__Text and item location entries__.
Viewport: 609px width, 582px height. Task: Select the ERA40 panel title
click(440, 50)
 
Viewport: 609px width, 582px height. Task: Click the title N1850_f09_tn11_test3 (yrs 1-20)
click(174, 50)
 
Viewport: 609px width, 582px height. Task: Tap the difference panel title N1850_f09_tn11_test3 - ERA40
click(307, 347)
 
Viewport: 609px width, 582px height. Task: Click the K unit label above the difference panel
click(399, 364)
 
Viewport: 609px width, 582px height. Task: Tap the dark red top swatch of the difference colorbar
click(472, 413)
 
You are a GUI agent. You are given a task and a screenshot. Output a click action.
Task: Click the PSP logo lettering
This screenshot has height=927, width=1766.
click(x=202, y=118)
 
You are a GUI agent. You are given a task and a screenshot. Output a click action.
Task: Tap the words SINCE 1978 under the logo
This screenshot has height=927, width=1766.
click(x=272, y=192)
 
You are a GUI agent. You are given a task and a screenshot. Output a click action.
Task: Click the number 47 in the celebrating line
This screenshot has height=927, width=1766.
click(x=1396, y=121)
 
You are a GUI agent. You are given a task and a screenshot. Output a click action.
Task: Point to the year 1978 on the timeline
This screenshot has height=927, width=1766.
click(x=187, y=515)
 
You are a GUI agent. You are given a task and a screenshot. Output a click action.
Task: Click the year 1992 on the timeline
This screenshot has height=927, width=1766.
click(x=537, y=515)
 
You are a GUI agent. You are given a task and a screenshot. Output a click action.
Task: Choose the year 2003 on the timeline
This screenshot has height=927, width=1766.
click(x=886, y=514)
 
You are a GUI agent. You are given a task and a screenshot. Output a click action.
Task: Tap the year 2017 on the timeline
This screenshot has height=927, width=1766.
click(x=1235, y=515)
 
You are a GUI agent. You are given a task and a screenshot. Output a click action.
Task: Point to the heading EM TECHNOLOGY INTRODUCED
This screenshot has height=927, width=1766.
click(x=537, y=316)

__What to do__.
Please output every line of the listing above with no changes.

__Correct answer__.
Viewport: 609px width, 582px height. Task: Select the ERA40 panel title
click(440, 50)
 
Viewport: 609px width, 582px height. Task: Click the title N1850_f09_tn11_test3 (yrs 1-20)
click(174, 50)
 
Viewport: 609px width, 582px height. Task: Tap the difference panel title N1850_f09_tn11_test3 - ERA40
click(307, 347)
 
Viewport: 609px width, 582px height. Task: Click the K unit label above the difference panel
click(399, 364)
 
Viewport: 609px width, 582px height. Task: Tap the dark red top swatch of the difference colorbar
click(472, 413)
 
You are a GUI agent. You are given a task and a screenshot. Output a click action.
Task: Click the PSP logo lettering
This screenshot has height=927, width=1766.
click(x=202, y=118)
 
You are a GUI agent. You are given a task and a screenshot. Output a click action.
Task: Tap the words SINCE 1978 under the logo
This screenshot has height=927, width=1766.
click(x=272, y=192)
 
You are a GUI agent. You are given a task and a screenshot. Output a click action.
Task: Click the number 47 in the celebrating line
This screenshot has height=927, width=1766.
click(x=1396, y=121)
 
You are a GUI agent. You are given a task and a screenshot. Output a click action.
Task: Point to the year 1978 on the timeline
This screenshot has height=927, width=1766.
click(x=187, y=515)
 
You are a GUI agent. You are given a task and a screenshot. Output a click action.
Task: Click the year 1992 on the timeline
This screenshot has height=927, width=1766.
click(x=537, y=515)
 
You are a GUI agent. You are given a task and a screenshot. Output a click action.
Task: Choose the year 2003 on the timeline
This screenshot has height=927, width=1766.
click(x=886, y=514)
 
You are a GUI agent. You are given a task and a screenshot. Output a click action.
Task: Tap the year 2017 on the timeline
This screenshot has height=927, width=1766.
click(x=1235, y=515)
 
You are a GUI agent. You are given a task and a screenshot. Output a click action.
Task: Point to the heading EM TECHNOLOGY INTRODUCED
This screenshot has height=927, width=1766.
click(x=537, y=316)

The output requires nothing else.